Cutting Your Data Stack Costs: How To Approach It And Common Issues

Cutting Your Data Stack Costs: How To Approach It And Common Issues

January 5, 2024 big data consulting data engineering 0
cut data stack costs

I once had an engineer tell me that they essentially didn’t want to consider cost as they were building a solution. I was baffled. Don’t get me wrong, yes, when you’re building, you iterate and aim to improve your solutions cost.

But from my perspective, I don’t think completely ignoring costs from day one is a good plan. In fact, many data teams reaching out to our team in the past 6 months have asked about how they can cut their data stack costs.

Cost plays a role in all forms of projects, whether you’re building bridges or writing code. How much budget is allocated to build and maintain a solution is important. In the real world, it can change the materials used, the timeline, or the final product’s design.

Whereas in the software and data world, it might push other features and decisions that you make.

If anything, cost and performance optimization are likely one of the top things I enjoy doing as an engineer.
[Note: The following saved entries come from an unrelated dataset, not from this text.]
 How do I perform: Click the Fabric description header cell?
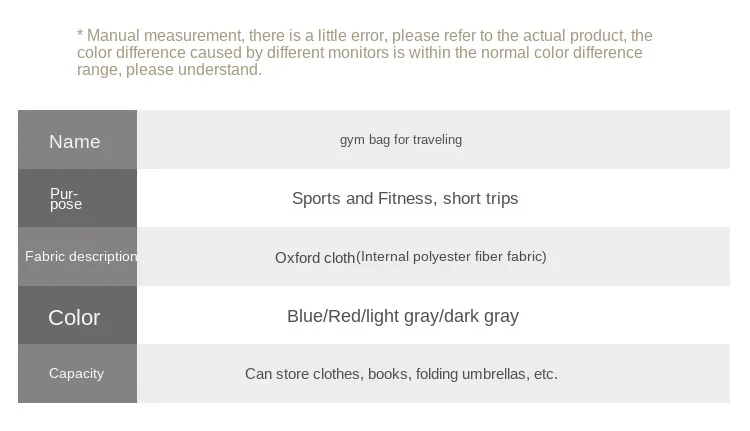click(80, 256)
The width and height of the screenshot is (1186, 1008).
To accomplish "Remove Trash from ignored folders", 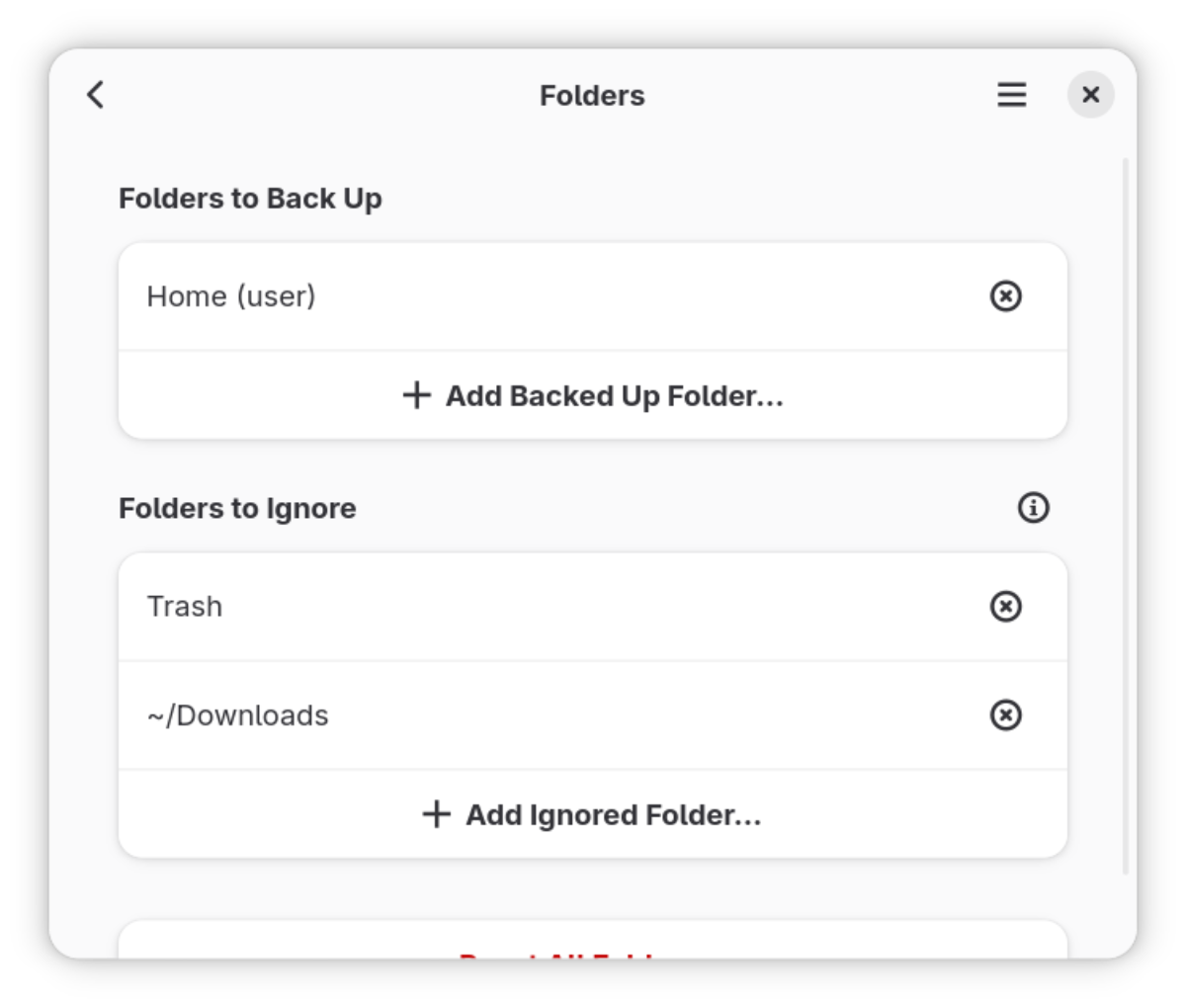I will click(1005, 607).
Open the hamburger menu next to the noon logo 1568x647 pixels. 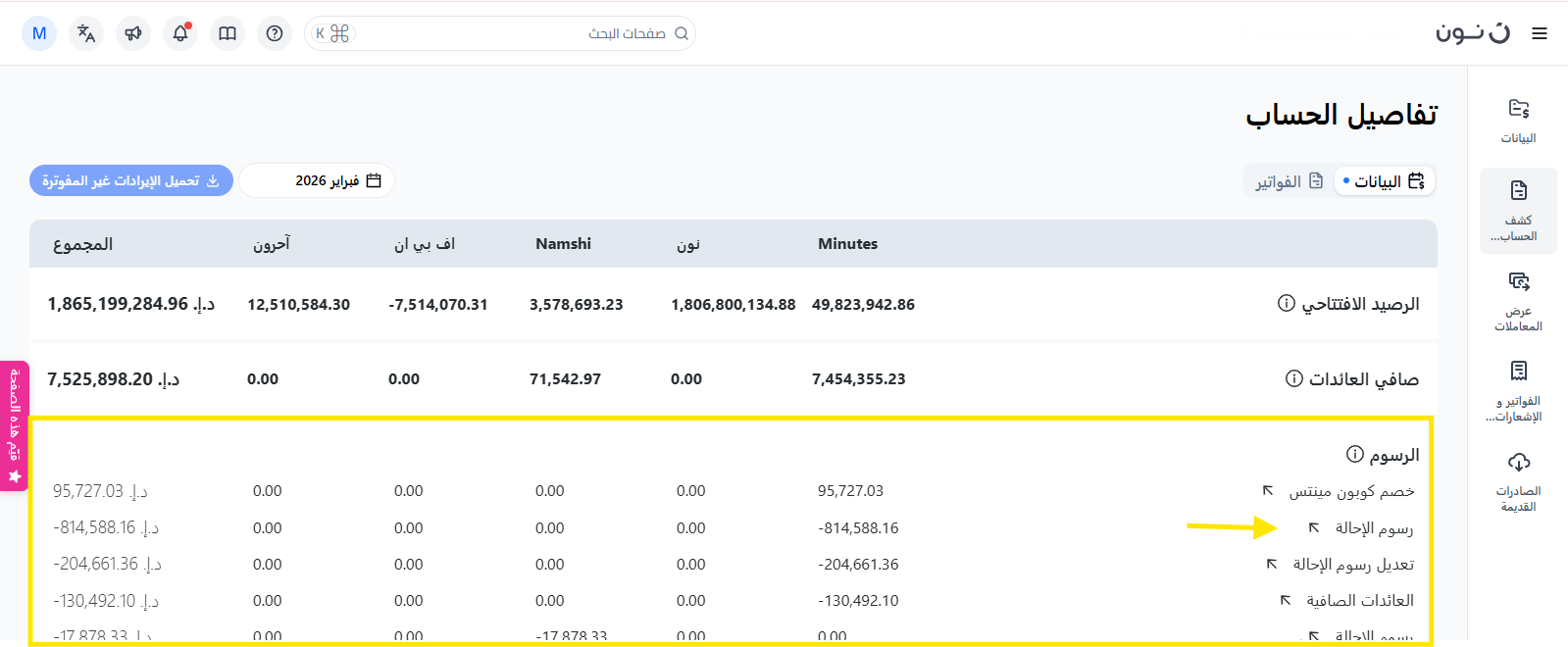[1540, 33]
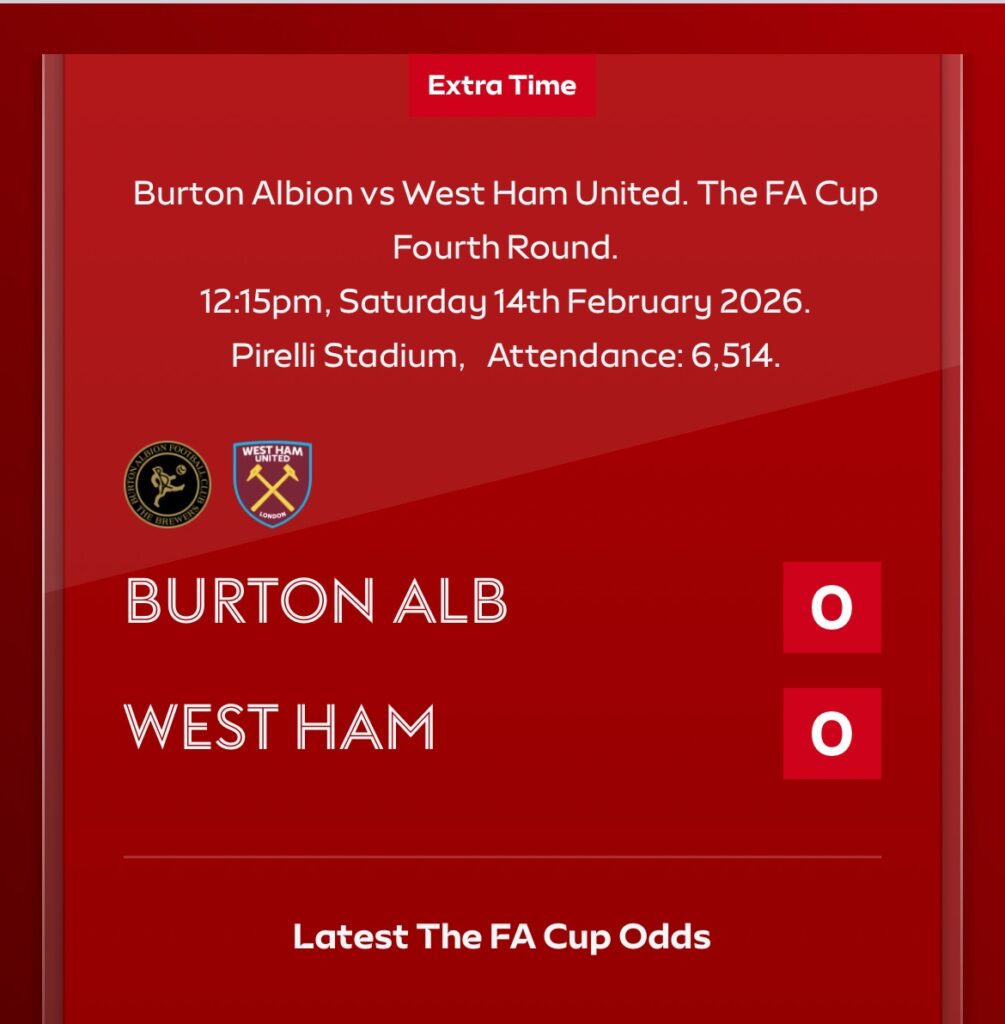The image size is (1005, 1024).
Task: Click the Burton Albion club crest
Action: coord(167,485)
Sure, it’s fun to build new solutions and infrastructure. But it’s often when we are trying to figure out how to run systems more efficiently or cost-effectively that I’ve felt myself solving a real problem.

It forces you to consider methods of storing or processing data in more effective ways that are still easy to maintain, which can feel limiting.

There are plenty of common issues that drive up data infrastructure costs, but to find them, you likely first need to approach your cost-saving efforts in an organized way. So let’s go over how you can cut your data stack costs in 2024!

Cutting Data Stack Costs

The pursuit of cost efficiency is an ongoing journey. Even after deployment, we must revisit systems to incrementally improve optimization. The key is continually questioning and diving deeper.

The Frugal Architect

Before diving into some of the common culprits for data infrastructure costs, I’d like to start by going through how you can start to approach this problem.

Step one in my mind, after deciding that you’d like to cut data stack costs, is to highlight, by product and by job/dashboard/process, how much things are costing.

For example, in general, I will put together a sheet that looks like the one below(you might add some other columns such as prioritization, data processed, etc).

Back when I worked more on-prem, this sheet really focused on the amount of time a process took as well as how much RAM it’d take on the server. Now that we are in the cloud, you can add a column for costs per process as well.

With this list of processes and data workflows, you can start to prioritize what to target first.

Overall, this creates a more methodical process that you can use to approach your cost optimization. If you’re just interested in learning about some of the common issues I have seen, you can read them below.

Realtime Has Gotten Easier But Can Still Be Expensive

Realtime is often thought of as expensive. But in the past, part of that was because, technically, it was a hard problem to solve.

Now there are plenty of solutions that can make it considerably easier from a technical standpoint, but depending on how your team implements your realtime solution can still be expensive.

For example, with the way many modern data warehouses work in terms of pay for compute, if you’re running a process (such as inserting data), every minute in an hour vs. batching it all happens in a single minute at the top of the hour, then the first approach will be considerably more expensive. Your cost will be multiplied several times over.

That’s why when I read articles such as “I accidentally saved my company 500k,” I believe it. Although, in this case, a different mechanism was the cause of the $500k, it’s not uncommon to find small mistakes or design decisions that could cost a company a considerable amount. One of which can be solved by changing how often you load data into your cloud data platform.

Many companies that do provide realtime capabilities are also provide an option to delay load times mainly for this reason.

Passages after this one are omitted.